● **Page**:
━━━━━━━━━━━━━━━━━━━━━━━━━━━━━━
# 25'' or 27'' wooden riser



## Deedeedee137 (Oct 19, 2015)

I need a new bow, since my old Ragim impala is far too short for me at this point. My coach recommended that I get a 72'' bow if I could find one, but that 70'' would also be fine. That means a 27'' or 25'' riser. The only wooden risers that I can find anywhere at that length are from Border Archery, and are about $500, which makes the total cost of any bow I buy at least in the $700 range. Does anyone know of a cheaper 25'' or 27'' wooden riser?


----------



## Daniel L (Nov 23, 2013)

How fixed are you on wood? 
You might have to find a long longbow if you're set on wood... but even then price is going to creep up.

Affordable long wooden risers are probably not stiff enough without carbon/phenolic laminations = price+++


----------



## Hank D Thoreau (Dec 9, 2008)

Hold on for a moment. Let's back up a check out this recommendation. I have a 32+ inch draw and shoot both 70 and 72 inch bows. You are not going to find any low, or even moderate cost 27 inch risers. There is no market for them. There are a few companies that make them. Plus there are a few extra long ILF limbs out there. Unless you have a really long draw length, and have been shooting long enough to warrant that type of bow, then 72 inches is probably a reach. Send us your experience, height and draw length. Also, a bit about your coach. Is this someone who teaches at a shop or a someone who coaches higher end archers? It does not take much to get a coaching certification. You can get level one in a day, and level two in a weekend.

I also shoot a 70 inch longbow. I have heard that you can't get longer than that because of the fiberglass strips that are used. I am not sure this is true. I heard it while I was looking for mine. I have a board bow that is about 75 inches long, but then, pulling a board 32 inches is pretty frightening so you want the bow that is as long as possible.


----------



## grantmac (May 31, 2007)

Only Border makes long ILF risers in wood.

However I believe Greattree makes a 70" wood bolt down in the lower price bracket.

Grant


----------



## Hank D Thoreau (Dec 9, 2008)
━━━━━━━━━━━━━━━━━━━━━━━━━━━━━━
● **Data listing**:

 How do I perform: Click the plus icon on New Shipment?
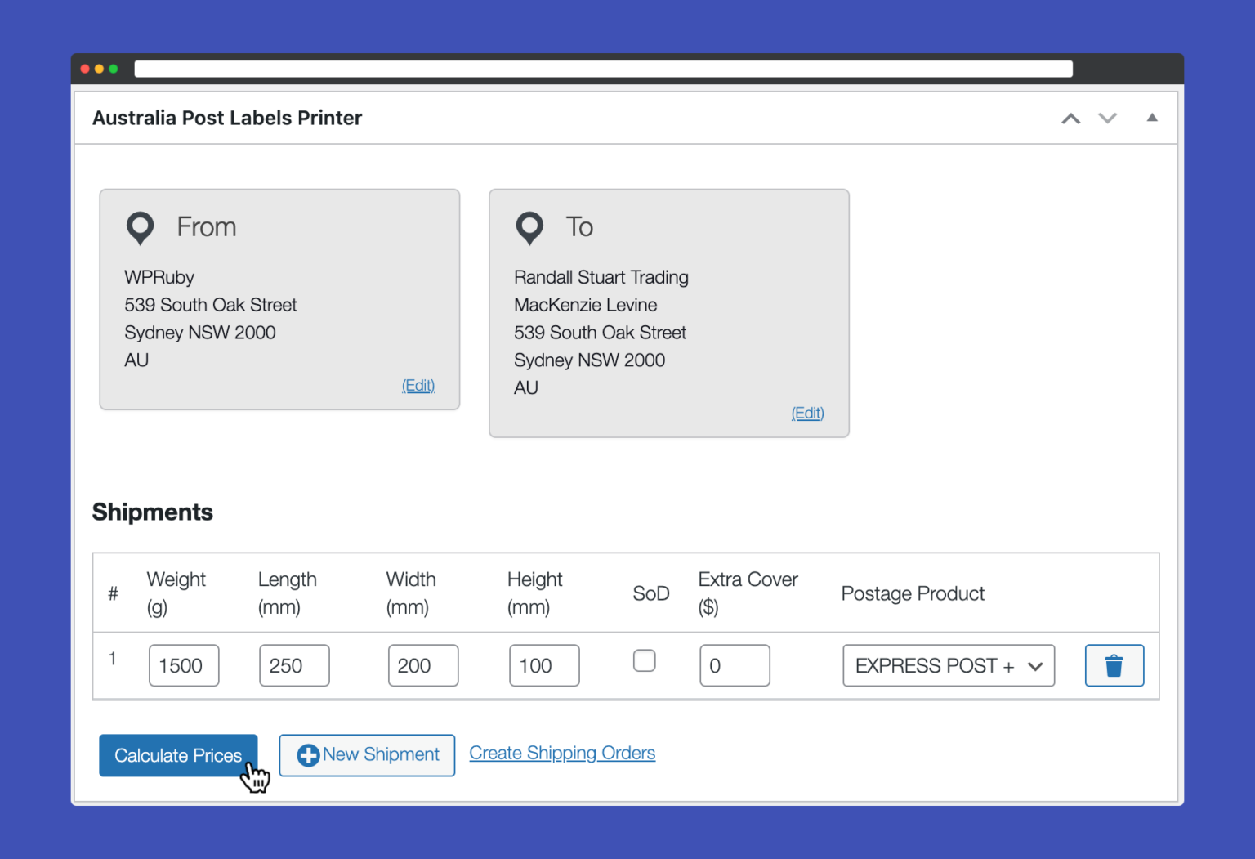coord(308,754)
━━━━━━━━━━━━━━━━━━━━━━━━━━━━━━
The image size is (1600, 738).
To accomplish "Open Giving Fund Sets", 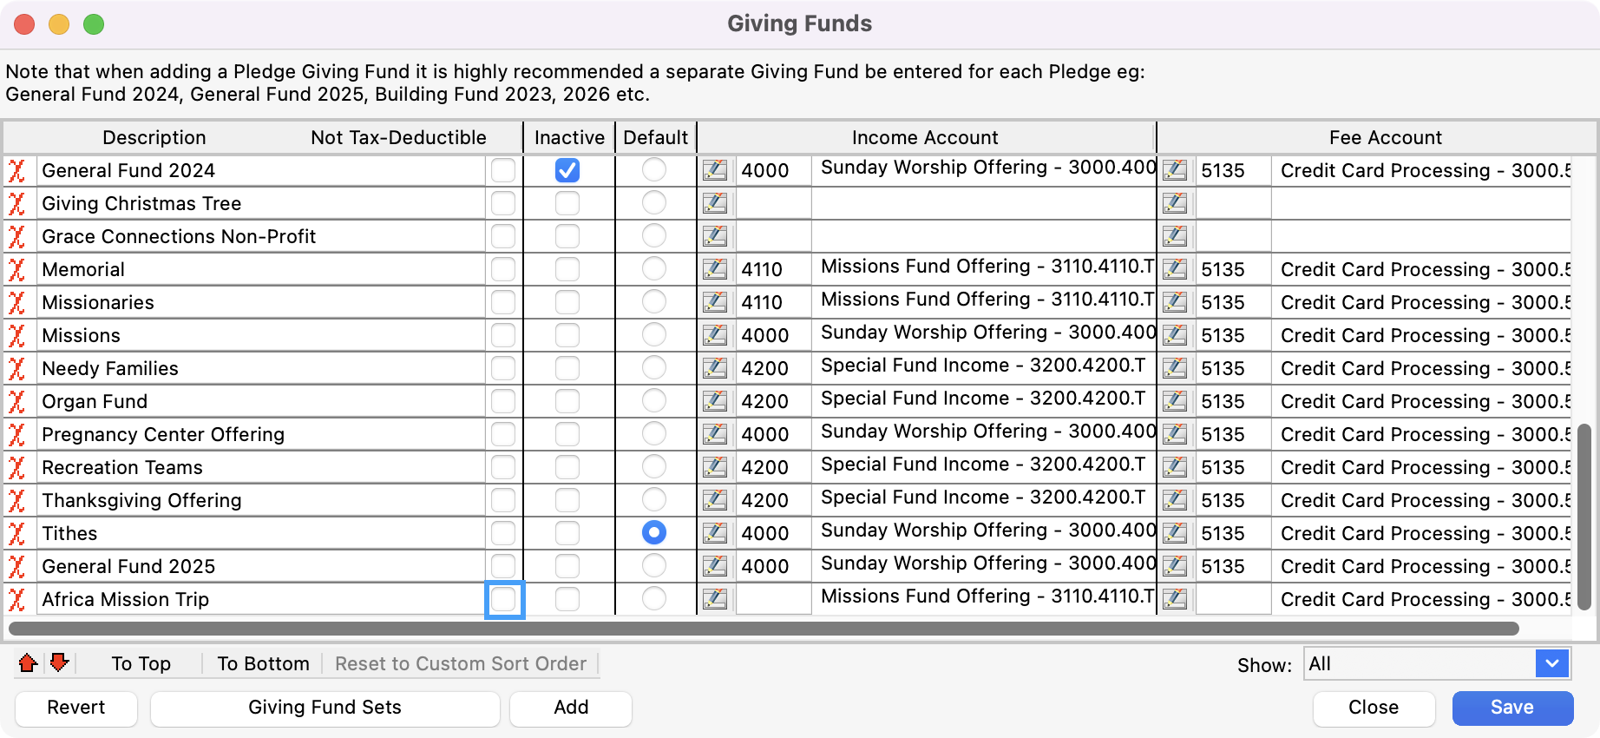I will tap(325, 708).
━━━━━━━━━━━━━━━━━━━━━━━━━━━━━━
● **Written tasks**:
[1] In the forum thread about wooden bow risers, what does the first poster say the Border Archery wooden risers cost?
[2] Continue the forum thread about wooden bow risers from the point where it stops.

● **Solved problems**:
[1] About $500.

[2]
Grant,

The longest I have seen is 68 inches, but there may be something out there that I am unaware of. I was told by a bowyer and retail seller that companies stay away from 70 inch entry level bows due to the difficulty of making them straight at that price point.


----------



## Hank D Thoreau (Dec 9, 2008)

Grant, are you referring to the AppleX ILF bow by Greatree? There are other metal riser ILF bows at the entry level end that are 70 inches.


----------



## steve morley (Dec 24, 2005)

http://www.rudiweick.de/

Rudi Weick makes 70" wood bows (Spirit Recurve for 390 Euros), he makes quality bows and his limbs were used on the original Stolid Bull, Black Thunder


----------



## Viper1 (Aug 21, 2003)

DDD - 

If your coach recommended that length bow, which riser did he/she recommend? 

Based on that length, can we assume your looking for a target bow?
If so, there's a reason why few manufactures are offering wood at that length. 

Sorry, you haven't really provided enough information about "you" (like draw length) and what you plan on doing with the bow for us to make any kind of recommendations, without making a lot of assumptions first. For example you may have Olympic dreams or want something pretty to hang on the wall and shoot on alternate Sundays.

The more information you give, the better the replies.

Viper1 over.


----------



## vinfoto (Feb 23, 2010)

Have a look at nanino they make awesome custom handles up tot 25"

Nanino.at (Austria Europe)


----------



## pipcount (Oct 9, 2012)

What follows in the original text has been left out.